Last post 06:32 pm February 7, 2021 by Ian Mitchell
1 reply
05:23 pm February 7, 2021

Situation - 

Team members consisting of Data scientists , Front end developers & Dev Ops. Take it as a group of I shaped people in a scrum team. Of course T shaped team members would have been ideal. But with this team its difficult as the skills are little more diverse at least with a presence of data scientists. Moreover its not easy for other members to learn it (in order to support) plus personal motivation in learning new distinct skill is another point here. During refinements team forecasts the work / size the PBIs & usually sizing is done by the members who can accomplish the work (eg: FD unable to estimate or size for DS & vice versa). But at the end there is a product goal and all these skills are needed to create the integrated increment. Each sprint team works to create increments in line with product goal. These increments can be integrated or can be non integrated ones depending upon the Goal. 
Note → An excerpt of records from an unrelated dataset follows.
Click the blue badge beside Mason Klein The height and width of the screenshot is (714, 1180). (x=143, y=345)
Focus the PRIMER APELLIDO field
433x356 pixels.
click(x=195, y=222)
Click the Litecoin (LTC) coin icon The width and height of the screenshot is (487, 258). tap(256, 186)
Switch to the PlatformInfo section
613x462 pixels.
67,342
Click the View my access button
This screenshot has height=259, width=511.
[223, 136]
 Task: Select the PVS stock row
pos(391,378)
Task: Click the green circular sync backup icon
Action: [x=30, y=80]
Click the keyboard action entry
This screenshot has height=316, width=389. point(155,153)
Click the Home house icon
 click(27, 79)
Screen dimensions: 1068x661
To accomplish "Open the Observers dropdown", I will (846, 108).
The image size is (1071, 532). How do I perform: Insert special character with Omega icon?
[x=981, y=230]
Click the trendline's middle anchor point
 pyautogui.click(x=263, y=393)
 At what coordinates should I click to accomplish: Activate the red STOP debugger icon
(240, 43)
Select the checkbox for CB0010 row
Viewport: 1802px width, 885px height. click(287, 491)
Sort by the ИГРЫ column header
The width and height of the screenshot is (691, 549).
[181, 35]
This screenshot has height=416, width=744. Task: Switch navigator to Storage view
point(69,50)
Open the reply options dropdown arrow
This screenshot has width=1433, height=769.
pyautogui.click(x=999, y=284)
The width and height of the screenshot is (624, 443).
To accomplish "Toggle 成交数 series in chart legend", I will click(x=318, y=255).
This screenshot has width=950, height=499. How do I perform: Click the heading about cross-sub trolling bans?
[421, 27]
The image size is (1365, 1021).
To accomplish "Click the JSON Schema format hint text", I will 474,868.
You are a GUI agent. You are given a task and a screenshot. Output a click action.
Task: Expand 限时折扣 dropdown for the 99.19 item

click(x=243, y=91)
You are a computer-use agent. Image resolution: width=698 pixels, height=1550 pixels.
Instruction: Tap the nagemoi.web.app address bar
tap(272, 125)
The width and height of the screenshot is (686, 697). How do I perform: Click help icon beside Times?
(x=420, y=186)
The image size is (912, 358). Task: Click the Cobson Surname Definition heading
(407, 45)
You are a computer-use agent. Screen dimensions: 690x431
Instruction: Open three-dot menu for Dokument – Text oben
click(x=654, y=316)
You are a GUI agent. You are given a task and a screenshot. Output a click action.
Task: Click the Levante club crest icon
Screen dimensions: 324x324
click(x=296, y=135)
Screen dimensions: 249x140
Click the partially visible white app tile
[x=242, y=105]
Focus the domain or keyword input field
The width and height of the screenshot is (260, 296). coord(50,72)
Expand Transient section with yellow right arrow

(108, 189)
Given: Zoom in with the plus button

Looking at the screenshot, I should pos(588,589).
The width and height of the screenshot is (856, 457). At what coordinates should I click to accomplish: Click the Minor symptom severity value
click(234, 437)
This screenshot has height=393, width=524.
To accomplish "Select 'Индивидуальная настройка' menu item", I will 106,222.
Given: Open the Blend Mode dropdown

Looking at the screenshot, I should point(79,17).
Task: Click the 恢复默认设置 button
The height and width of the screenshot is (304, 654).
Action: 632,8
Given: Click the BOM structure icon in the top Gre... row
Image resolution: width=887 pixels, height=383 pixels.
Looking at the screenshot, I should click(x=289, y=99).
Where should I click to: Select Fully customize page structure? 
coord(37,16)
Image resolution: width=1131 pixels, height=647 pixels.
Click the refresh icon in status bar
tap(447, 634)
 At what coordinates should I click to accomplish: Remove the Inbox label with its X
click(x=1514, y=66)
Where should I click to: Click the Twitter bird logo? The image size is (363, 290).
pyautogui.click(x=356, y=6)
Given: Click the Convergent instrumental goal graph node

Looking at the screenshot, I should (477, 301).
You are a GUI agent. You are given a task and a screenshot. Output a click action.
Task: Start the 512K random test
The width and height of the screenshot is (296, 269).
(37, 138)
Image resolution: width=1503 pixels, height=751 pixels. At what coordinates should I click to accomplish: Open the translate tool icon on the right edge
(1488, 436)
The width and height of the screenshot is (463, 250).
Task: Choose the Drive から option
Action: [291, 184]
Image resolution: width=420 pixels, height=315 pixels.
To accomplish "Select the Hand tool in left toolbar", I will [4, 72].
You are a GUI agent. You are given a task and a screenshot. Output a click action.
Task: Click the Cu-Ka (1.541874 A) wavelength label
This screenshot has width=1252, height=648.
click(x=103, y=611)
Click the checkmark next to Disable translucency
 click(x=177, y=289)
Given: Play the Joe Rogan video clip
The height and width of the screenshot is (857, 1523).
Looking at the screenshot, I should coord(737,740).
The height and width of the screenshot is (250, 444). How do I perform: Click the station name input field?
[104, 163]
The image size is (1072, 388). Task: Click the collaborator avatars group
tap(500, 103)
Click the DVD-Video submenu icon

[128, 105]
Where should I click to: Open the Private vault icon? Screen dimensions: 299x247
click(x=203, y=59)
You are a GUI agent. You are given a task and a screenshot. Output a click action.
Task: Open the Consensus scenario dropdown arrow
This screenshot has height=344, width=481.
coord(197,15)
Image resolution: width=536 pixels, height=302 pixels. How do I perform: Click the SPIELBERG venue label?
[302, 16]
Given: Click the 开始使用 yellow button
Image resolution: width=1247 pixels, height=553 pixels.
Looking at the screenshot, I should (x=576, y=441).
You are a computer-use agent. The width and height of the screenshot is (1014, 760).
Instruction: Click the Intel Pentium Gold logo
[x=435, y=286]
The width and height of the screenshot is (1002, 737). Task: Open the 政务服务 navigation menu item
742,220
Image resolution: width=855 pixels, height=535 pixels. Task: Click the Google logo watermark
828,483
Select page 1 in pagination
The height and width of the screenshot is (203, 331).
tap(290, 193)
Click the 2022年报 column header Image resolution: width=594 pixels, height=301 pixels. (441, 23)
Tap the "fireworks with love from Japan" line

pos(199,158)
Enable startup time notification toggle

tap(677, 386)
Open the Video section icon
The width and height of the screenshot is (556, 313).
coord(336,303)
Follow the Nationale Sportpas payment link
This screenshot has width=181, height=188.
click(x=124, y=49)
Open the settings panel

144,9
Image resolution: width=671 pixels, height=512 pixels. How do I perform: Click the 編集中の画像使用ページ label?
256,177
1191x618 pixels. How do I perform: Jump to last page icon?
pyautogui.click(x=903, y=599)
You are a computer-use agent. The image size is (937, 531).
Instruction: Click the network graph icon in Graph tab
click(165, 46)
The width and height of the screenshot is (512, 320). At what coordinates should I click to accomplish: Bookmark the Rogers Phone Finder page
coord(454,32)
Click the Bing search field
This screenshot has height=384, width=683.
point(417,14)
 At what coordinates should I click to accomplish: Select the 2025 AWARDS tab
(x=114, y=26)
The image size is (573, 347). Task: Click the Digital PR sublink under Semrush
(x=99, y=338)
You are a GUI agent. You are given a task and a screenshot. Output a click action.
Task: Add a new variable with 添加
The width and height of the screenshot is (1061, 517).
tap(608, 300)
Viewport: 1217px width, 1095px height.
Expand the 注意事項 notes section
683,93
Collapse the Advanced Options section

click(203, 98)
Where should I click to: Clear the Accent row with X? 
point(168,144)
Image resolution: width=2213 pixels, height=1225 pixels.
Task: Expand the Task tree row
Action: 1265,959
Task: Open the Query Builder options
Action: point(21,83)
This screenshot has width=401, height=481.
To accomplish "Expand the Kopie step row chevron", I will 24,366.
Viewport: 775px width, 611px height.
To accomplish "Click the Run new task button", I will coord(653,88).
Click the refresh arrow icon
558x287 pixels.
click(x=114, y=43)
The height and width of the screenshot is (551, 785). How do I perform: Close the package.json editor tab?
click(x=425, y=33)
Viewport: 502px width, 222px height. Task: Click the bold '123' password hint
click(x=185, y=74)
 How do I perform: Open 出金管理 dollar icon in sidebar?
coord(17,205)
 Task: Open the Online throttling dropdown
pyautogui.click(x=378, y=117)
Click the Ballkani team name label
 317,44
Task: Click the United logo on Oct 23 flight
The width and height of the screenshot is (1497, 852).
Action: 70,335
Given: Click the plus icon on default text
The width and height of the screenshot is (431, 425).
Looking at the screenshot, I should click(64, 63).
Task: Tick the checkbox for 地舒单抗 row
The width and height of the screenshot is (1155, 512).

Now problem with this cross functional team is that they are not able to converge until the work needs integration. Therefore, the work is executed in parallel by particular skilled members (silos). Dependency is high in this case and with no influence or support within members generally there are spillovers. We are thinking on the lines of early integration of work or introducing CI/CD. But are we looking at the one side of the coin only ? Is there something else we can also try ?

If you been in similar situation , what you & your team did ? Any success/failure stories or insights , suggestions are welcome. :-) 


06:32 pm February 7, 2021

But are we looking at the one side of the coin only ? 

Yes, but automation is usually the lowest hanging fruit, tends to be cheap, and is likely to increase predictability as well as introducing efficiencies. Unless you have reason to believe you will just end up doing the wrong thing quicker, there is usually little sense in delaying automation.